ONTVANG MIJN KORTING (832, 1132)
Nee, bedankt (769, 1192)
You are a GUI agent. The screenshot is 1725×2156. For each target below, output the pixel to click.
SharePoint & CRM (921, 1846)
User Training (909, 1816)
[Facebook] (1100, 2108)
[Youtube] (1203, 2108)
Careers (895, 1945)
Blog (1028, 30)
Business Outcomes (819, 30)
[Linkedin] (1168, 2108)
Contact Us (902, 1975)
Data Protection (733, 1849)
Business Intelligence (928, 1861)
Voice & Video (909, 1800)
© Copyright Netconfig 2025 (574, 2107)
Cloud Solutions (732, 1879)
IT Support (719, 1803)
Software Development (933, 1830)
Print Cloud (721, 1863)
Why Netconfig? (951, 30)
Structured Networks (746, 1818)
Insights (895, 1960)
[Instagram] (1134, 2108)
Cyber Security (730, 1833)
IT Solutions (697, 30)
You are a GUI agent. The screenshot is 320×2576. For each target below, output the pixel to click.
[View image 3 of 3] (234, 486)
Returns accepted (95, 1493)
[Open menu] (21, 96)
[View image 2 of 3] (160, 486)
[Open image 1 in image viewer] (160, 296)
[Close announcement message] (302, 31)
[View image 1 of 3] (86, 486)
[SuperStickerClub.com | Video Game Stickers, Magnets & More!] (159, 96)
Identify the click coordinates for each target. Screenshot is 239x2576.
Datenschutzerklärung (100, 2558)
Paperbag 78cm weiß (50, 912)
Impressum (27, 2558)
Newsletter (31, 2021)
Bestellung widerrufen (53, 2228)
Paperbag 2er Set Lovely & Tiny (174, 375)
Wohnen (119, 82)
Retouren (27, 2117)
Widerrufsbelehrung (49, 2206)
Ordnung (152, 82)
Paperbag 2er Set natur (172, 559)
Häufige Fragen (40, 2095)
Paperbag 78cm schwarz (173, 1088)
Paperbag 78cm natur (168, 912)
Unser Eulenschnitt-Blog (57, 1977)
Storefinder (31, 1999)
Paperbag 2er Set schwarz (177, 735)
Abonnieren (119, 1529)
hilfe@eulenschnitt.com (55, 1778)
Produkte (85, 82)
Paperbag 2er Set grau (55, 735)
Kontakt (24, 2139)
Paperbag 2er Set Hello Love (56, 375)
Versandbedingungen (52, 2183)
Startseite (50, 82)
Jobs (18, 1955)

**Task to complete:** Search the records for the word "image" and copy every line where it occurs.

**Task output:**
[View image 3 of 3] (234, 486)
[View image 2 of 3] (160, 486)
[Open image 1 in image viewer] (160, 296)
[View image 1 of 3] (86, 486)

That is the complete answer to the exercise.